Task directions »
Filter the data for lines with the word "section", then copy every line so identified.

Records for the task »
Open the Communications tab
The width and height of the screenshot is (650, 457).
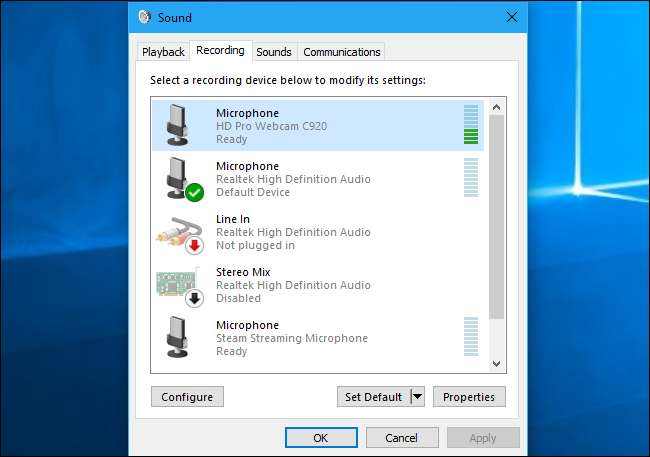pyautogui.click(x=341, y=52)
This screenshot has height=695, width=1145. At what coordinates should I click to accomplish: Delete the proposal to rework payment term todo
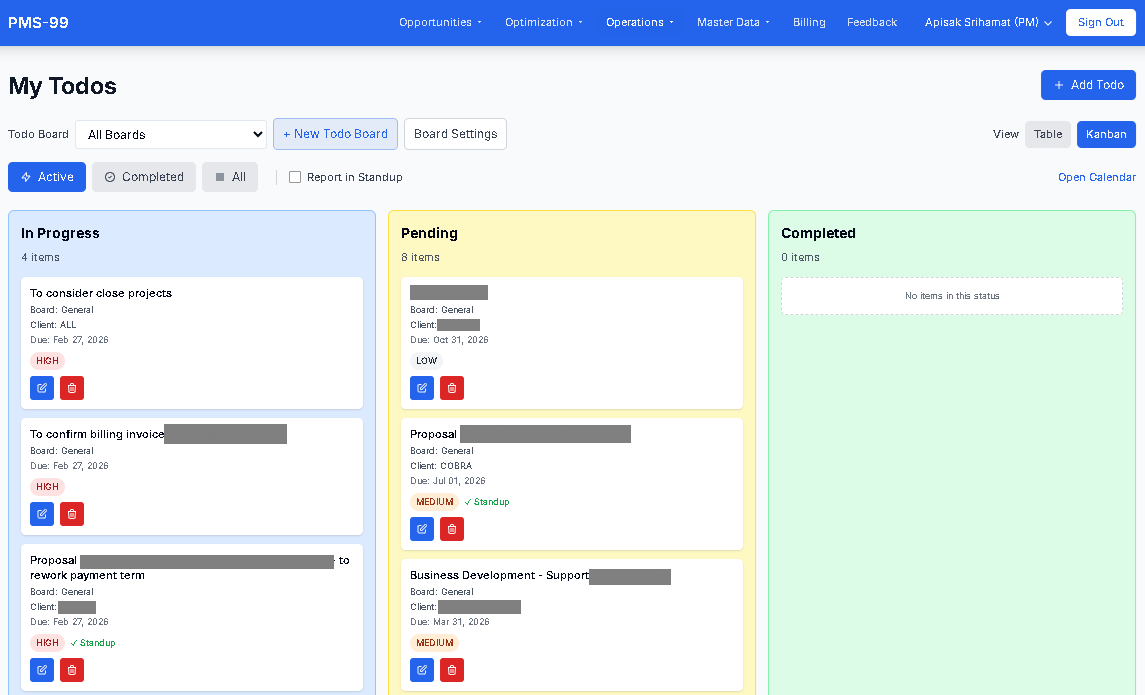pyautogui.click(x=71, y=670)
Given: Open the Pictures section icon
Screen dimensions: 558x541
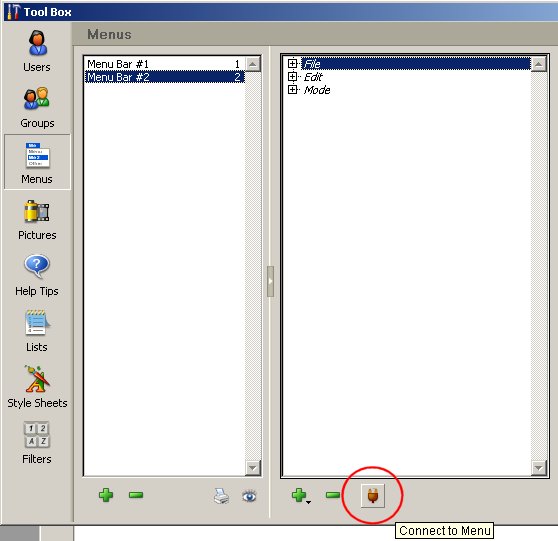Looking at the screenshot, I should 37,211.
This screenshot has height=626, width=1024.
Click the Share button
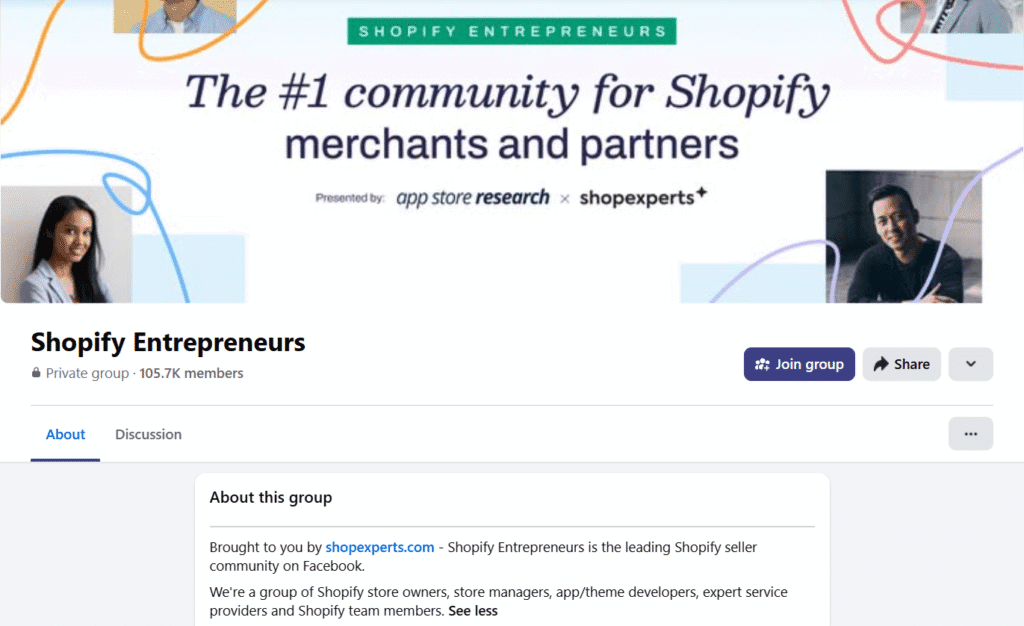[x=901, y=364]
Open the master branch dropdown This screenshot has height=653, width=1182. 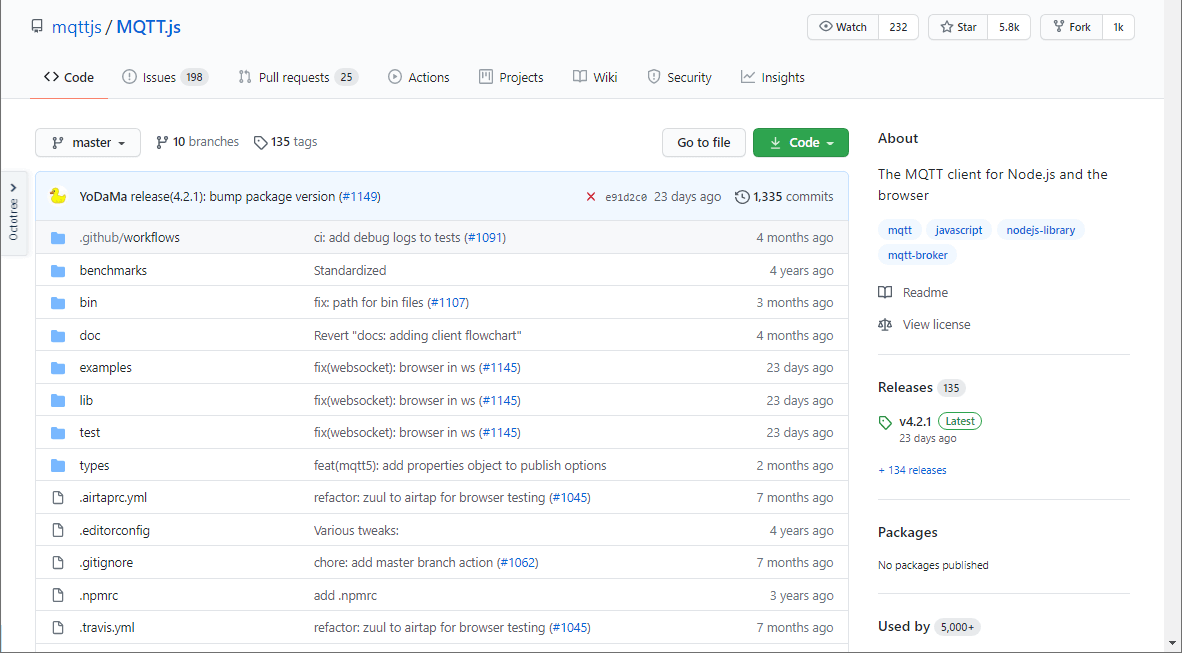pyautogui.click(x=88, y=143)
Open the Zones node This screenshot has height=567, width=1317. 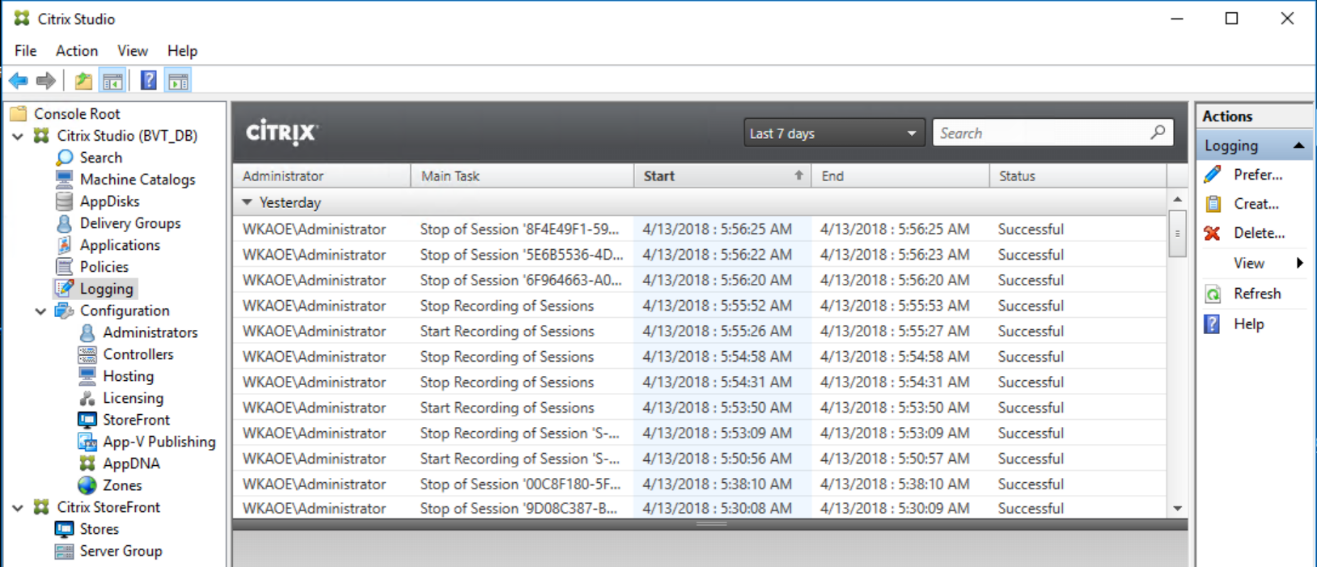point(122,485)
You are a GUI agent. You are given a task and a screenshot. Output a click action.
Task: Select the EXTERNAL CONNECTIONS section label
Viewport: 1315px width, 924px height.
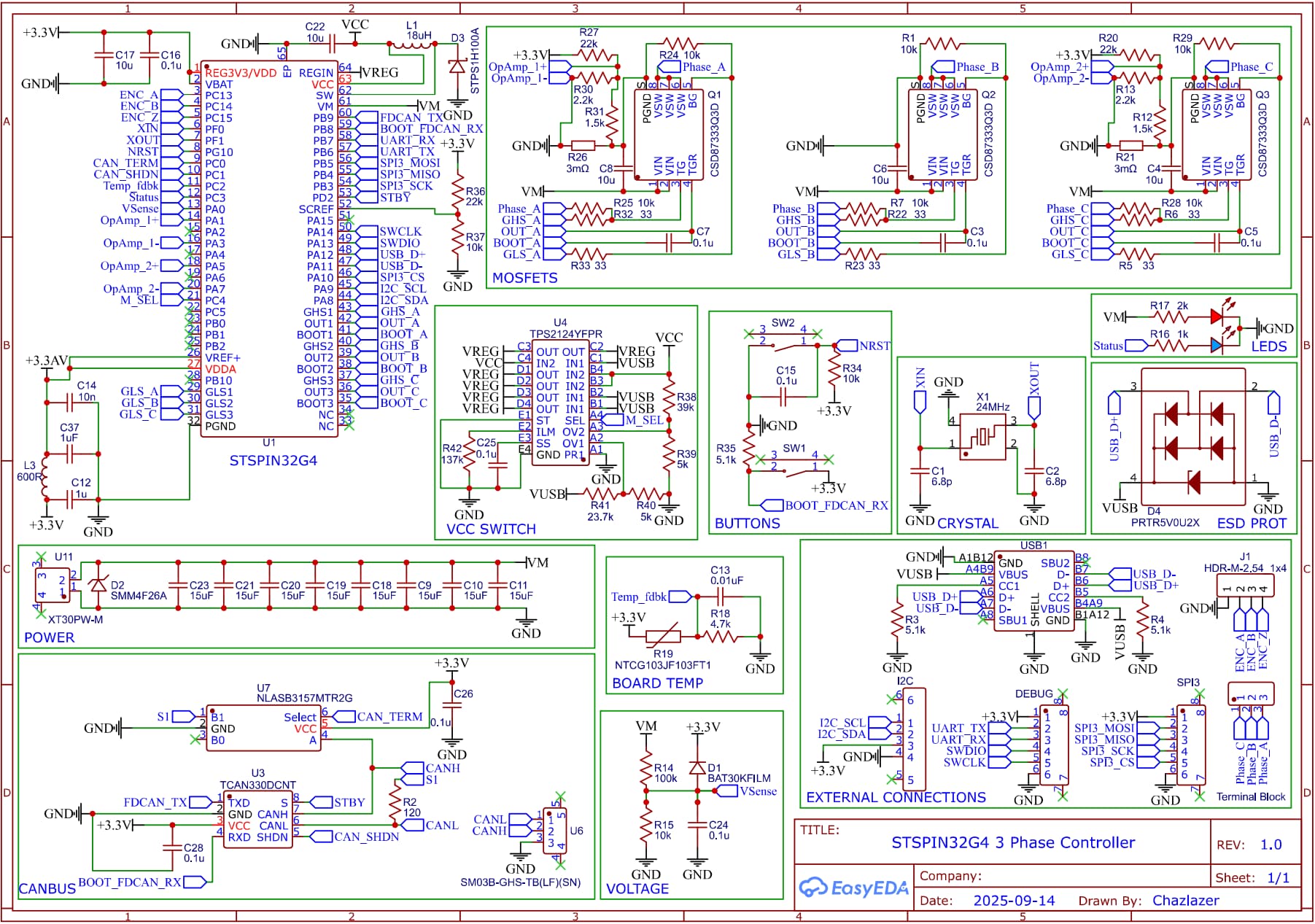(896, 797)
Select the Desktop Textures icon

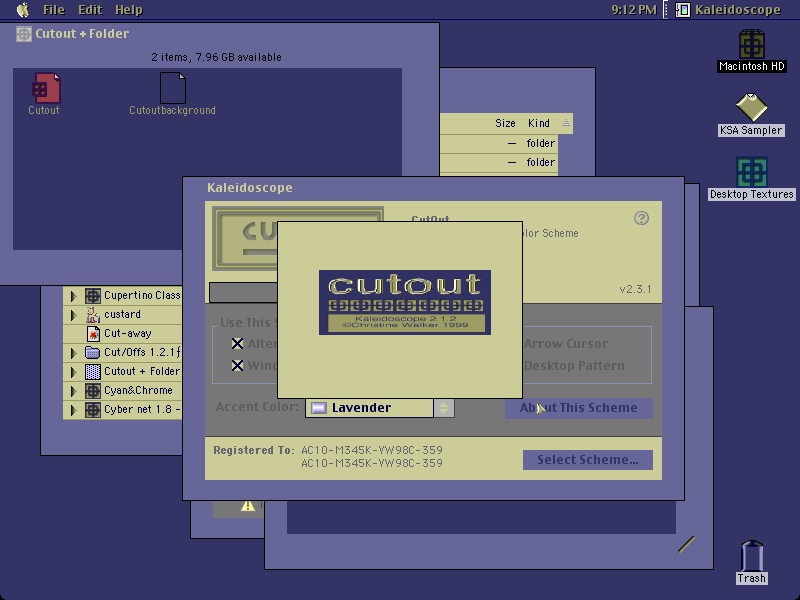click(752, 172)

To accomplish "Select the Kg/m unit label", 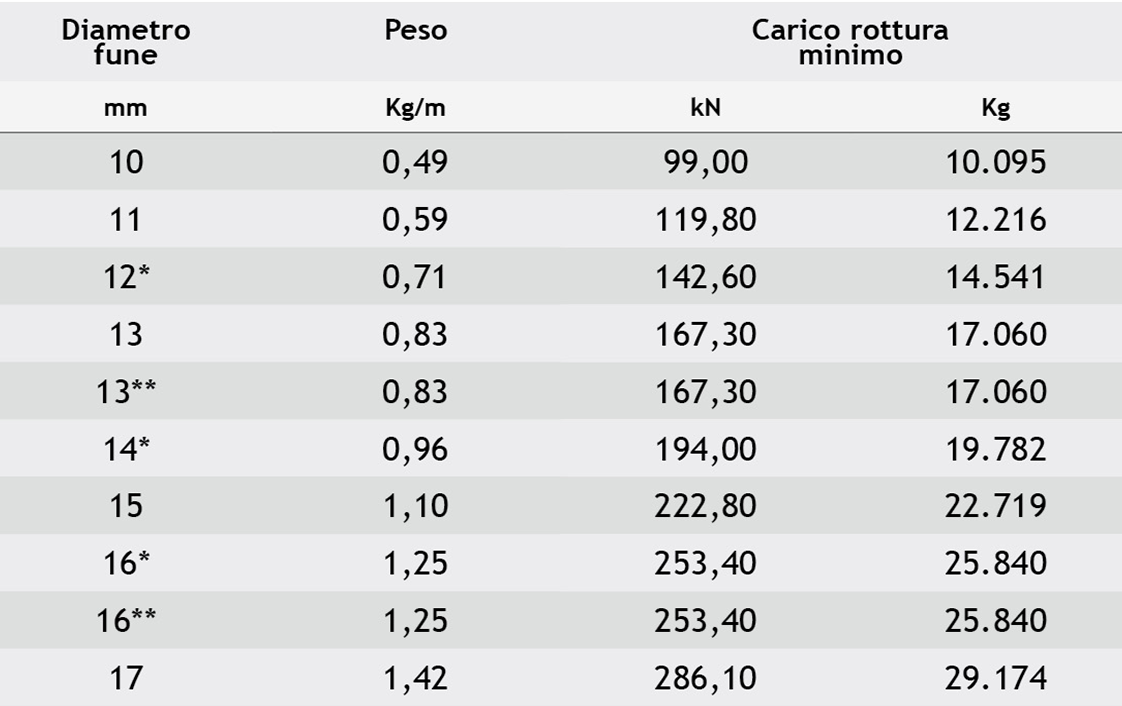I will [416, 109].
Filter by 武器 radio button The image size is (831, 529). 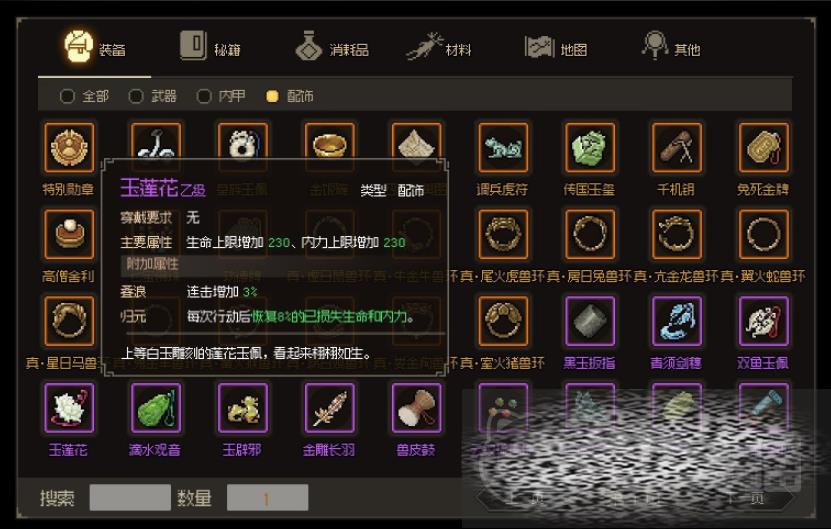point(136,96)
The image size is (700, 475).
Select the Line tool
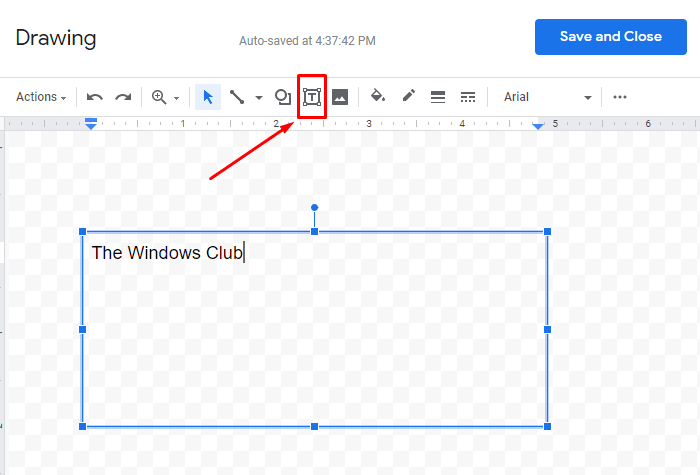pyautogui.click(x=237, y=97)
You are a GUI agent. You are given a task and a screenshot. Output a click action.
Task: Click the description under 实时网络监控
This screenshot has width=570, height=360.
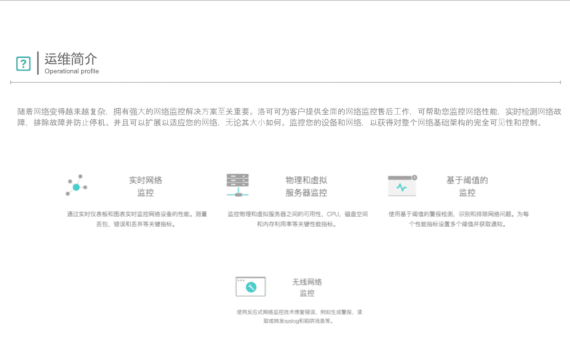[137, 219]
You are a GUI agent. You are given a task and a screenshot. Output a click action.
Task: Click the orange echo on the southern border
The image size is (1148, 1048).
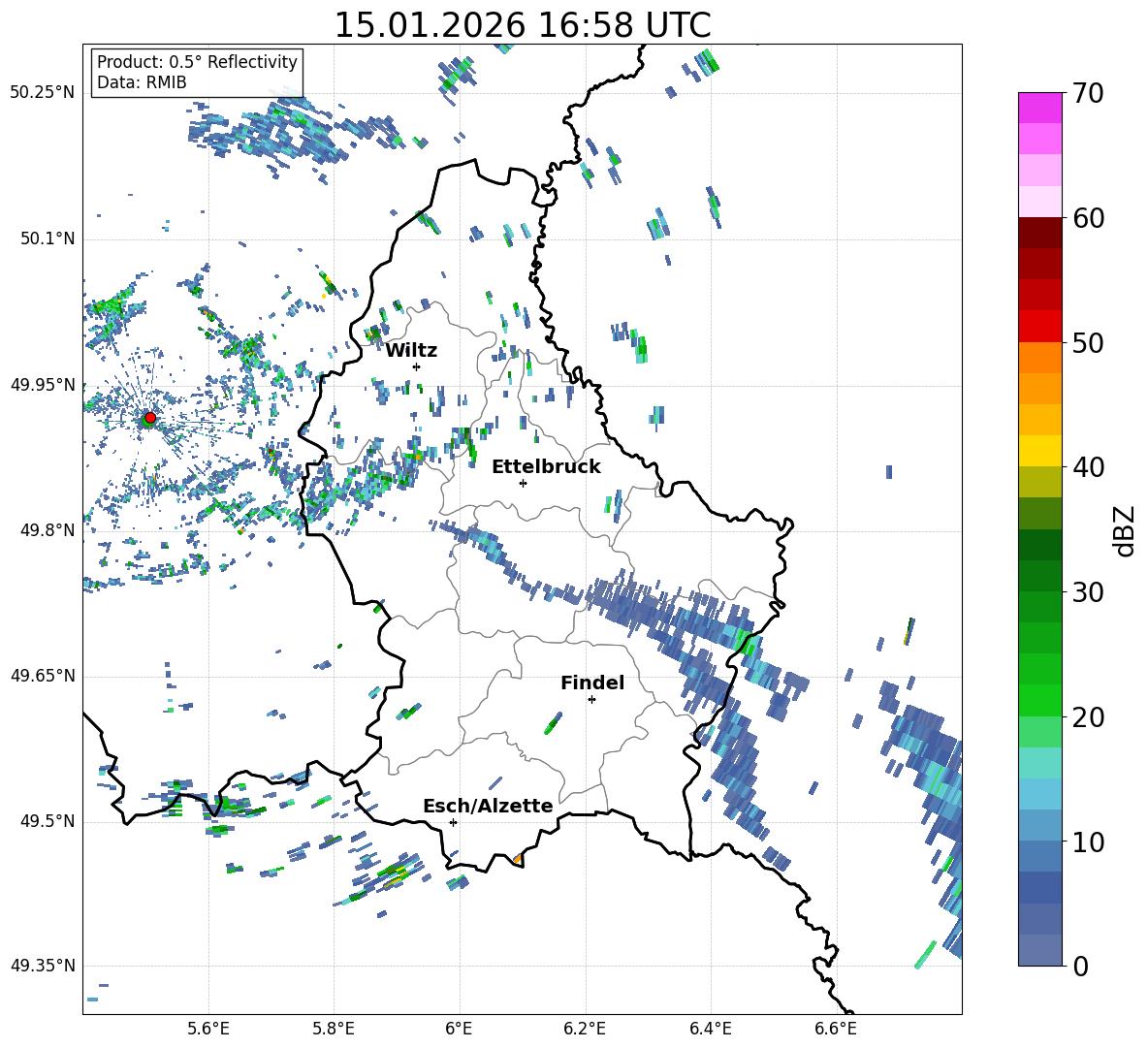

Response »
Given: Open the Pictures section icon
Task: Select the EXTERNAL CONNECTIONS section label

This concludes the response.